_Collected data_
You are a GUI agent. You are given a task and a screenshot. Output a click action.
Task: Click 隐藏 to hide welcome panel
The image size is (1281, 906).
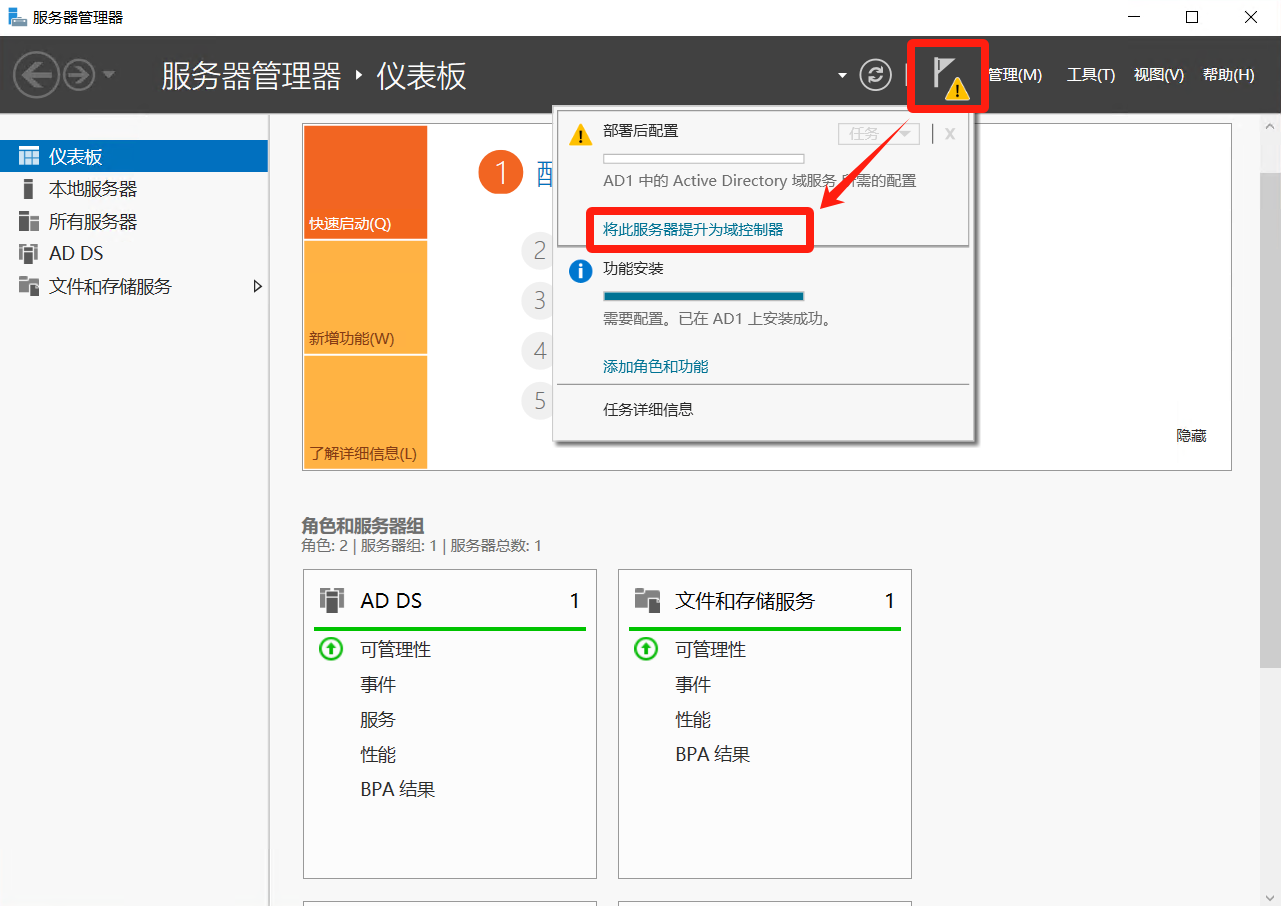click(x=1191, y=436)
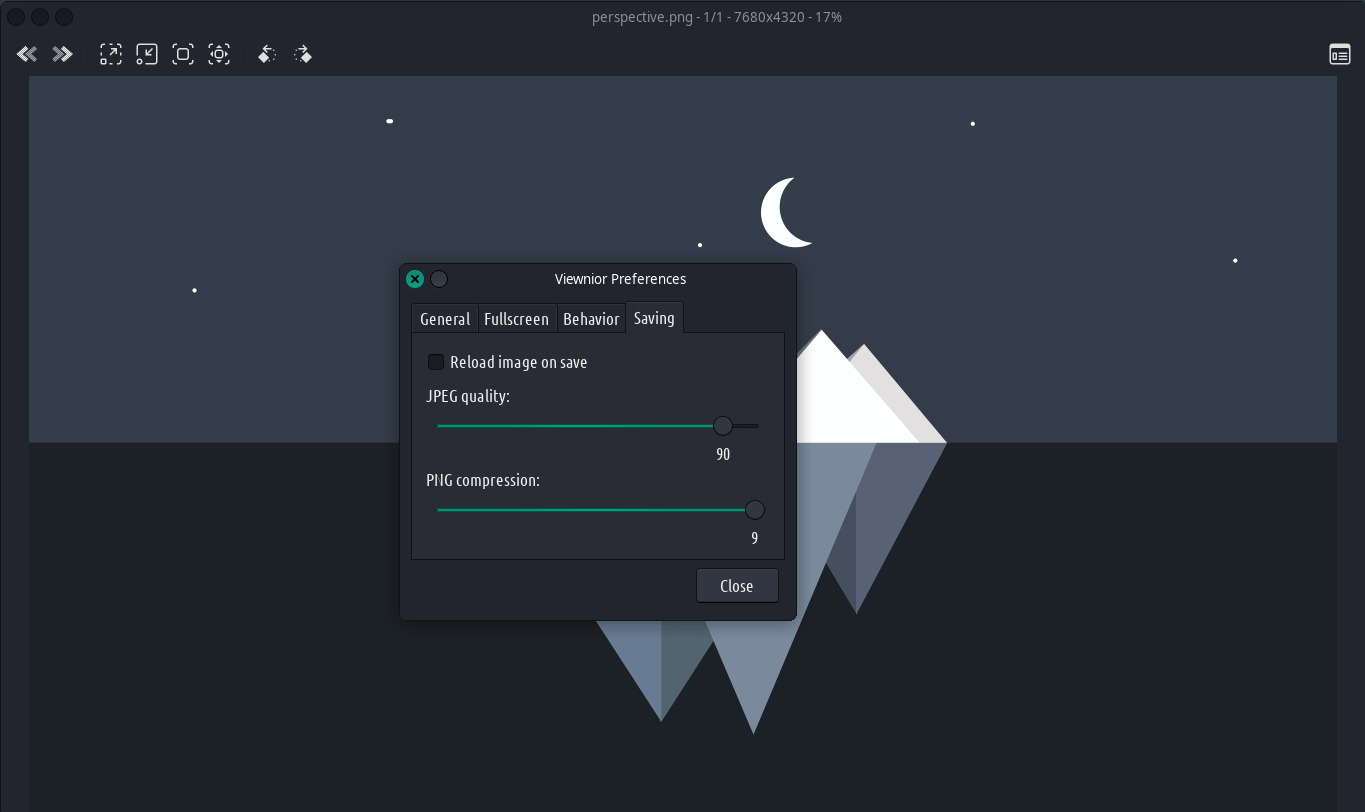Click the Viewnior Preferences dialog title

pyautogui.click(x=620, y=279)
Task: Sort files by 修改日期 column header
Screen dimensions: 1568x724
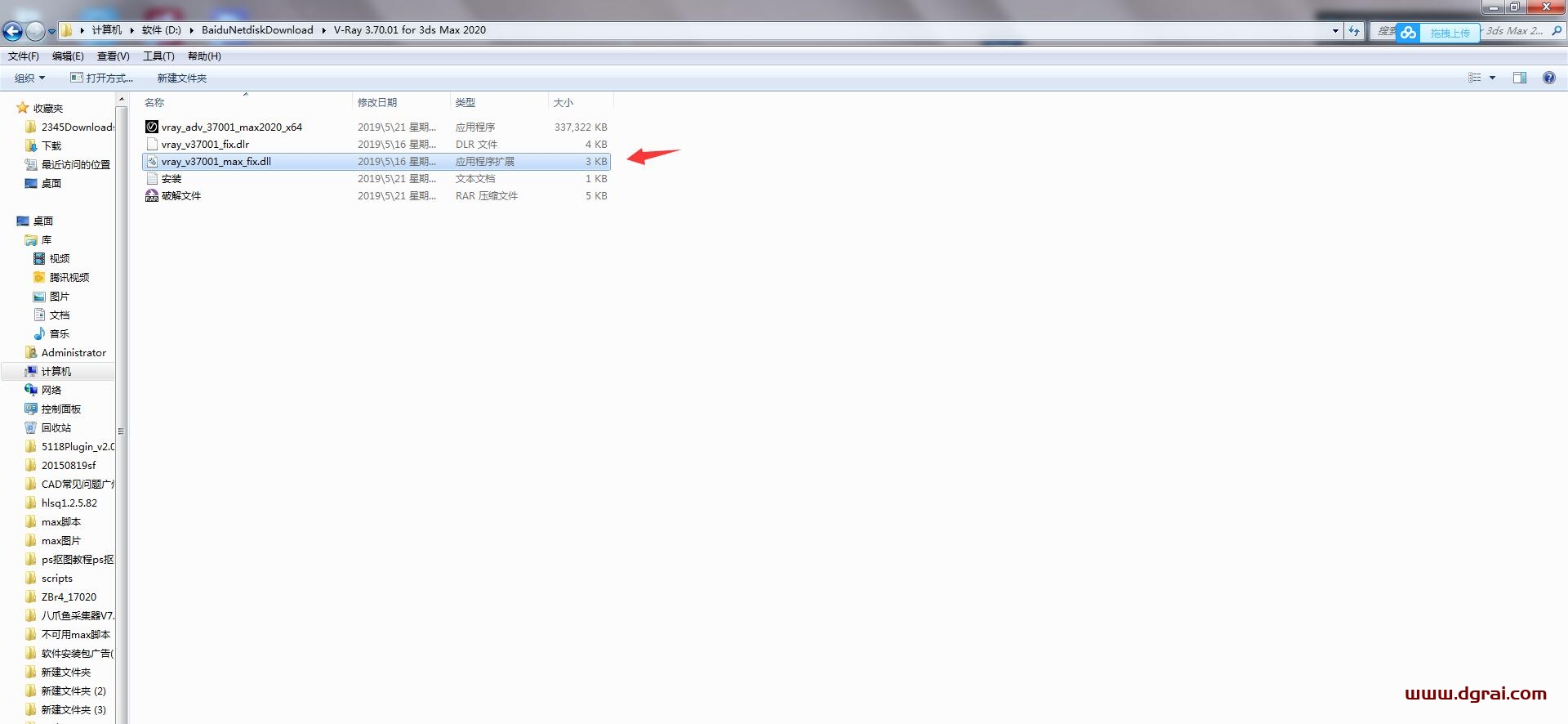Action: (x=377, y=102)
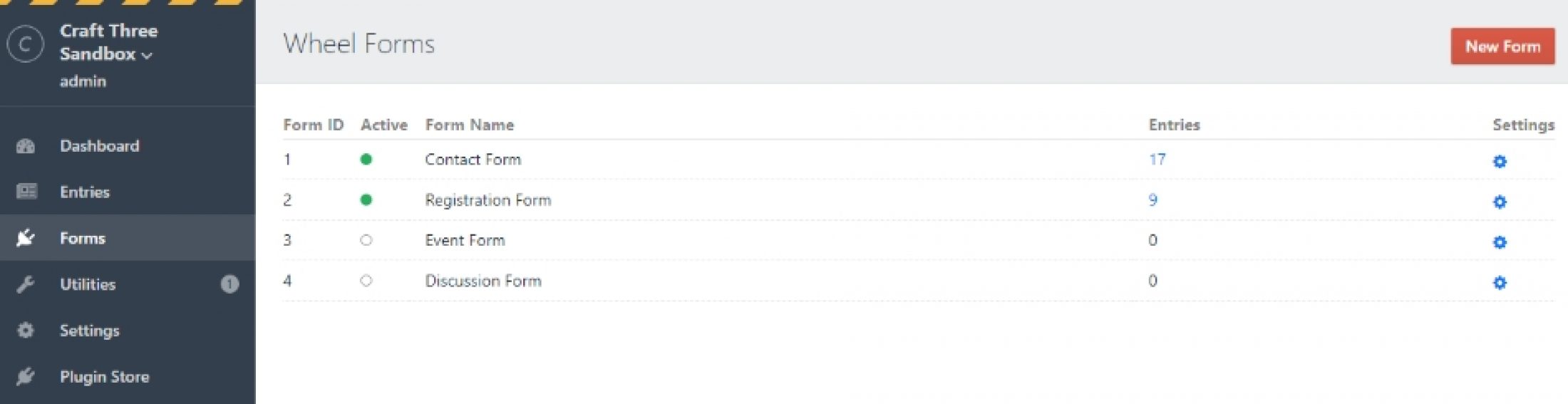1568x404 pixels.
Task: Click the Entries newspaper icon in sidebar
Action: click(x=26, y=192)
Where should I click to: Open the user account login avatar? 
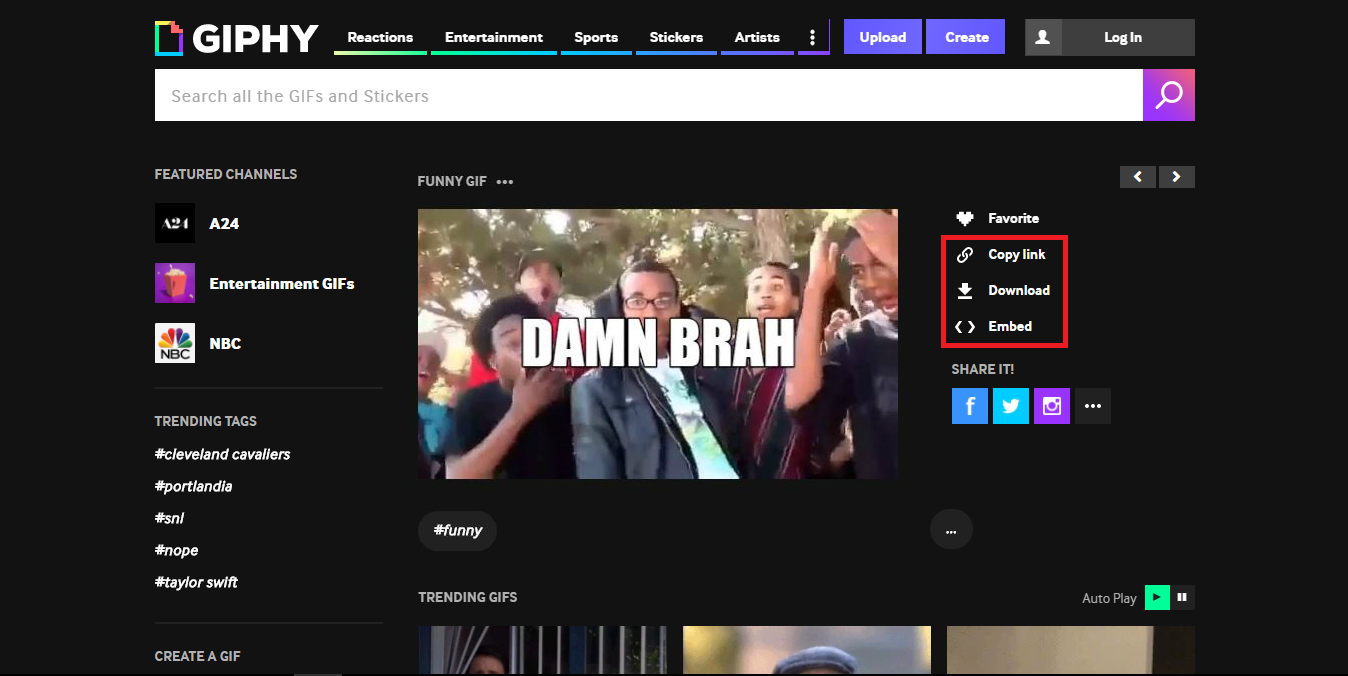(x=1043, y=37)
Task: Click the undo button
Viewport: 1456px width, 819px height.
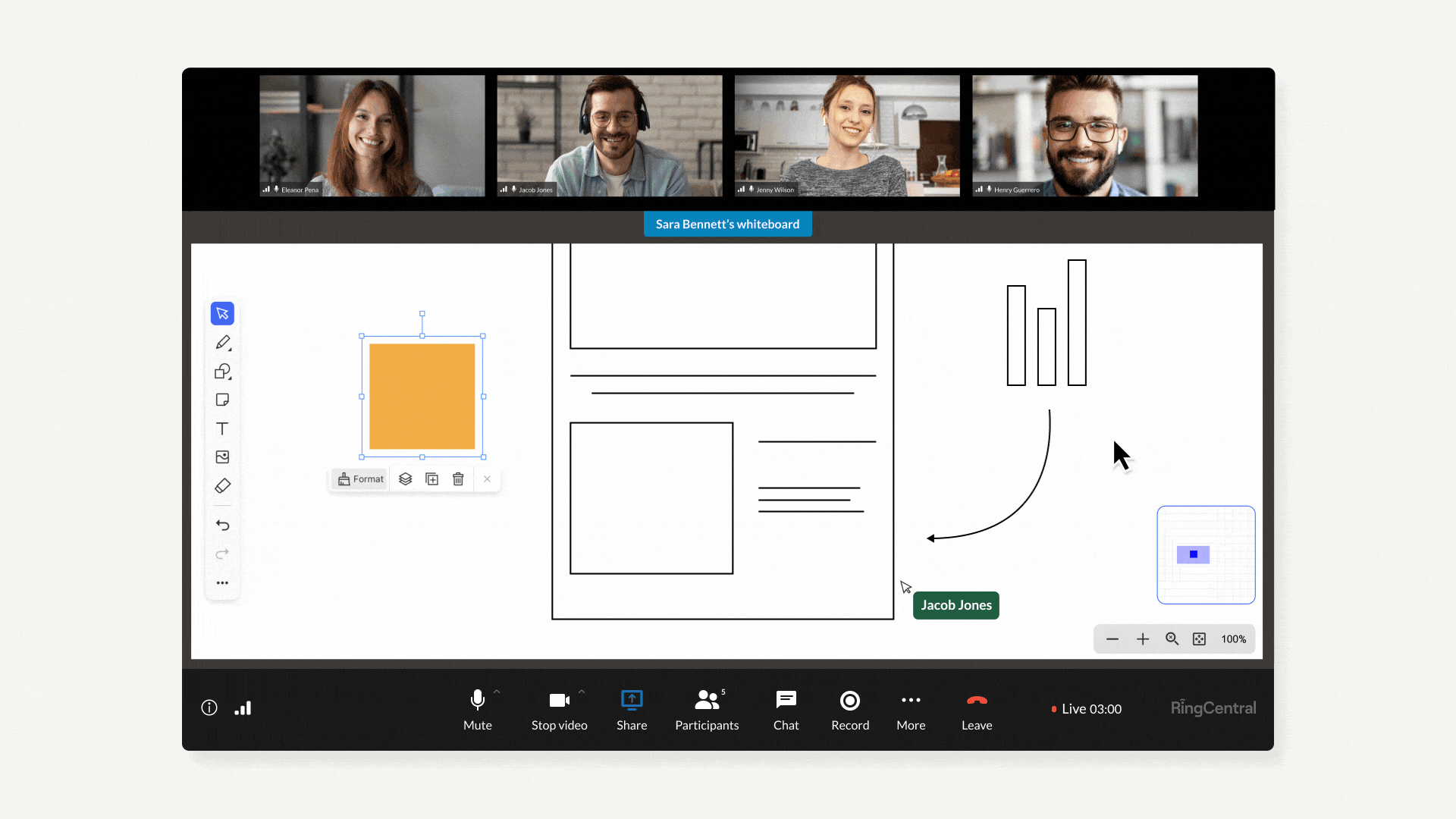Action: coord(222,525)
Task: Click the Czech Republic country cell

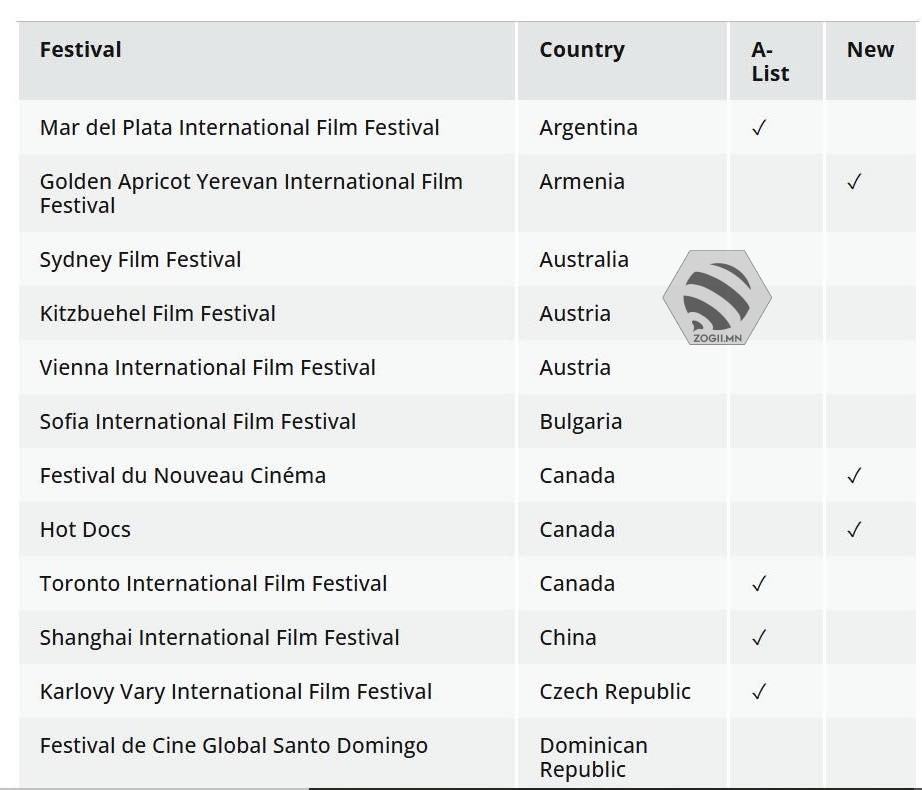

_Work task_
Your copy should hold each line above exactly and no pictures at all.

_Answer section_
You are a GUI agent. You are given a task and a screenshot. Output a click action.
Task: Click 隐藏 to hide welcome panel
The image size is (1281, 906).
click(x=1191, y=436)
Click the Viewnior Preferences dialog title

pyautogui.click(x=620, y=279)
Task: Sort files by 修改日期 column header
Screen dimensions: 1568x724
Action: (x=377, y=102)
1568x404 pixels.
Task: Click the Entries newspaper icon in sidebar
Action: click(x=26, y=192)
Where should I click to: Open the user account login avatar? 
(x=1043, y=37)
Task: Click the undo button
Viewport: 1456px width, 819px height.
Action: coord(222,525)
Task: Click the Czech Republic country cell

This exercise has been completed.